__TEXT BLOCK__.
=== Section Start ===
Van Cats are very active cats who are used to living a free lifestyle in a mountainous region by a lake. It still has many ‘wild’ traits that can even be compared to a lion. They are protectors and hunters, just as lions are, and their mountainous roots mean they are most comfortable in high places. Van Cats are commonly found on high shelves, watching over their loved ones. Their enjoyment of climbing does put your fragile belongings at risk, so it is a good idea to keep vases and other items inside cupboards and out of reach.
Similarly, their love of water probably stems from their time living near Lake Van. If you have a swimming pool, pond, or live hear a lake, they will enjoy swimming there in summer. However, be careful they don’t try to swim in strong currents. Keep them away from rivers. You should also consider the water sources in your own home. Toilets must be kept closed, both for hygiene purposes and as they pose the risk of drowning if your Van Cat gets stuck. Even if you do not have natural water sources, your Van Cat will enjoy playing with faucets and water basins. Playing with water provides a great opportunity to bond with a Van Cat.
Bonding is important because Van Cats bond closely, and loyally, to their family, which makes them a serious commitment as they will not handle being re-homed and adopted by another family very well. It is not a good idea to get a Van Cat if you cannot guarantee you will be around to care for it for it’s entire lifespan, which can last up to 17 years. While they don’t always enjoy being cuddled for long periods of time, as they prefer watching from a distance, they will often let you know vocally how much they love you, and when they want attention.
=== Section End ===
Sum up the passage on Van Cats in three sentences.

__DATA SECTION__.
=== Section Start ===
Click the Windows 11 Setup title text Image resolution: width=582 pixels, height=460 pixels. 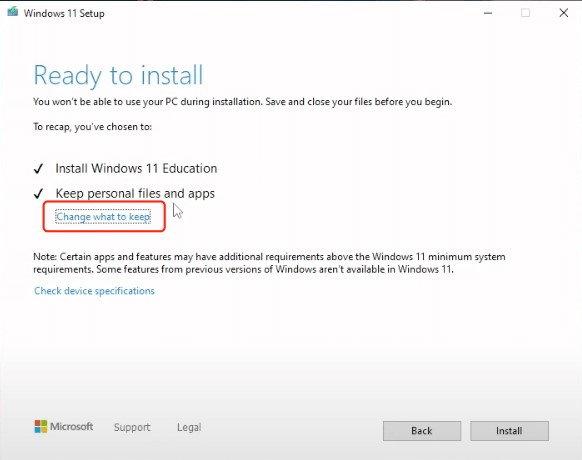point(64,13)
=== Section End ===
=== Section Start ===
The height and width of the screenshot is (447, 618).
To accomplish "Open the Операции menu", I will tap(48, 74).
=== Section End ===
__ANSWER BELOW__.
Van Cats are active cats with wild, lion-like traits from their mountain home by a lake, and they like high places, so fragile items should be kept out of reach. They also love water and enjoy swimming or playing with faucets, but they should be kept away from rivers and strong currents, and toilets should be kept closed. They bond closely and loyally to their family and do not handle re-homing well, so they are a serious commitment for a lifespan of up to 17 years.